[INFORMATION]
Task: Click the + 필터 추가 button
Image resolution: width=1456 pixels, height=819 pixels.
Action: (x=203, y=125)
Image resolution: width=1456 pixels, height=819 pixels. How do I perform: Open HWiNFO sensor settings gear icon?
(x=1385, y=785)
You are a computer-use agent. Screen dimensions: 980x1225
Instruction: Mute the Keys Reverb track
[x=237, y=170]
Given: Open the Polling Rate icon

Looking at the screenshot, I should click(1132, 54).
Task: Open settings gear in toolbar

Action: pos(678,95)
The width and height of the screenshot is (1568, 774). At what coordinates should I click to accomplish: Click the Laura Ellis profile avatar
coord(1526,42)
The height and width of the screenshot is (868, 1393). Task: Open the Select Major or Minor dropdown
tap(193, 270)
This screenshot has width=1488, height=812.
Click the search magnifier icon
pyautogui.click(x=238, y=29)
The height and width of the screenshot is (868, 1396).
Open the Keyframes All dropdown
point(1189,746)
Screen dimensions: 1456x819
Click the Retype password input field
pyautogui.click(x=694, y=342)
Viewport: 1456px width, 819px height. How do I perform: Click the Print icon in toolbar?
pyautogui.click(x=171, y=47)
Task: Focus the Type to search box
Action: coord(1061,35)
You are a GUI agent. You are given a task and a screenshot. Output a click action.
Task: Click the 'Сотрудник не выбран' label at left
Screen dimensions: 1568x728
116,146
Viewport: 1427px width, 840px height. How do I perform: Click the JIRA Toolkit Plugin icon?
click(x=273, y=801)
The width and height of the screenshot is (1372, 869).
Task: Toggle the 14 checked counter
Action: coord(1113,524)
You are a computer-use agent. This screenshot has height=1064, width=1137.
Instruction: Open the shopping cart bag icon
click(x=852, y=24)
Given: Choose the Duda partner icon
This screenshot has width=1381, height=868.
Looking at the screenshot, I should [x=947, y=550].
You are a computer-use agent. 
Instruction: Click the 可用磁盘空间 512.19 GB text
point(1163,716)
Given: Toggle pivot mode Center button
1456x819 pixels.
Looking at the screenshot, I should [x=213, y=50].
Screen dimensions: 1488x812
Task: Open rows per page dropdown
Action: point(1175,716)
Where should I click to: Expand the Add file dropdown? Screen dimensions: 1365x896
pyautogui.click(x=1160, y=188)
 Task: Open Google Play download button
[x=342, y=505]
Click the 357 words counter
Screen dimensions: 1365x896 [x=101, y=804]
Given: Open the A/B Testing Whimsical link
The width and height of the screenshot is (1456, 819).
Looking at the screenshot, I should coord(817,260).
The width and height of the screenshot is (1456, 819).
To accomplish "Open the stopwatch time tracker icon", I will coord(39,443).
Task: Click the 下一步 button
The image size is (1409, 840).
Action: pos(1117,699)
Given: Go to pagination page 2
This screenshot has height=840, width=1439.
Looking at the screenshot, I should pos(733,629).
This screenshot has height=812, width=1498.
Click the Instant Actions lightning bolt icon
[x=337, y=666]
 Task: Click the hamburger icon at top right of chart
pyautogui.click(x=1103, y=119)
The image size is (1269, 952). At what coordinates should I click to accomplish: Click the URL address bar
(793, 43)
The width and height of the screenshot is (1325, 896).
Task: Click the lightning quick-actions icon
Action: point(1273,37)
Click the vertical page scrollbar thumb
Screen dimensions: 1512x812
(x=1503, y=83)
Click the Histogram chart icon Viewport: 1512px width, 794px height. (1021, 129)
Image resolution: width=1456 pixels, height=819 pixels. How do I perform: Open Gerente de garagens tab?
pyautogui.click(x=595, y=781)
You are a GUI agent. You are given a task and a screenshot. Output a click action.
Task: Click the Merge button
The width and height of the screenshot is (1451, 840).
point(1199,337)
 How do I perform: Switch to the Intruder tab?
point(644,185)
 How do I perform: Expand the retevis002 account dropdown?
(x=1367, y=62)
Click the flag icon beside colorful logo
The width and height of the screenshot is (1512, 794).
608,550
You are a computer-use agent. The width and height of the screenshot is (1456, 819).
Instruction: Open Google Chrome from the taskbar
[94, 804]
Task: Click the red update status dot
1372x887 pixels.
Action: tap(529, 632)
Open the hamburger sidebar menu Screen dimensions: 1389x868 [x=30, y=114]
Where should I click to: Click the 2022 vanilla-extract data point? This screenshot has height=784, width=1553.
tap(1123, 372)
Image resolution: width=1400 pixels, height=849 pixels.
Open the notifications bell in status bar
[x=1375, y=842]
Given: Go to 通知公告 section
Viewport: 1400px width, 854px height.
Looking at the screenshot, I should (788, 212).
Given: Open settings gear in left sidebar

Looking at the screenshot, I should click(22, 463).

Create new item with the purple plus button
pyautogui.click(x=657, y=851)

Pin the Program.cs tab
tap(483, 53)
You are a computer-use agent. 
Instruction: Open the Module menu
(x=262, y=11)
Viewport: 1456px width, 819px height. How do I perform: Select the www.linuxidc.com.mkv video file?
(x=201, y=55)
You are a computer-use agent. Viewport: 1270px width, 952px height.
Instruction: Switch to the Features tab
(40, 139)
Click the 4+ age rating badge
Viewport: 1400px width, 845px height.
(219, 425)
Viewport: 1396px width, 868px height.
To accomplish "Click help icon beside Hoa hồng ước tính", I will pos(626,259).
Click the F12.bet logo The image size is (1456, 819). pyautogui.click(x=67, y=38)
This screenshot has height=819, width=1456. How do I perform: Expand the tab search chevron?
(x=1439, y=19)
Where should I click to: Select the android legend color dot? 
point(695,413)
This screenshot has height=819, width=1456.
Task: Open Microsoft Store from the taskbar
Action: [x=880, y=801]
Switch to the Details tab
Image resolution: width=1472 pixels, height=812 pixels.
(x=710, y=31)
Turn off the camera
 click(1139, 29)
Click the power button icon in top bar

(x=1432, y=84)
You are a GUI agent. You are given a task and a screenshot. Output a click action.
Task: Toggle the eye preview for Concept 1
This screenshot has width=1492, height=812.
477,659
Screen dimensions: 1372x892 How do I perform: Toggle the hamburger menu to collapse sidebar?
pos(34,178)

[WHAT THIS TASK INVOLVES] Look above for the line holding "Instruction: Open the Module menu". Print it and every line after it, exactly, through the line holding "Viewport: 1396px width, 868px height.".

[RESPONSE]
Instruction: Open the Module menu
(x=262, y=11)
Viewport: 1456px width, 819px height. How do I perform: Select the www.linuxidc.com.mkv video file?
(x=201, y=55)
You are a computer-use agent. Viewport: 1270px width, 952px height.
Instruction: Switch to the Features tab
(40, 139)
Click the 4+ age rating badge
Viewport: 1400px width, 845px height.
(219, 425)
Viewport: 1396px width, 868px height.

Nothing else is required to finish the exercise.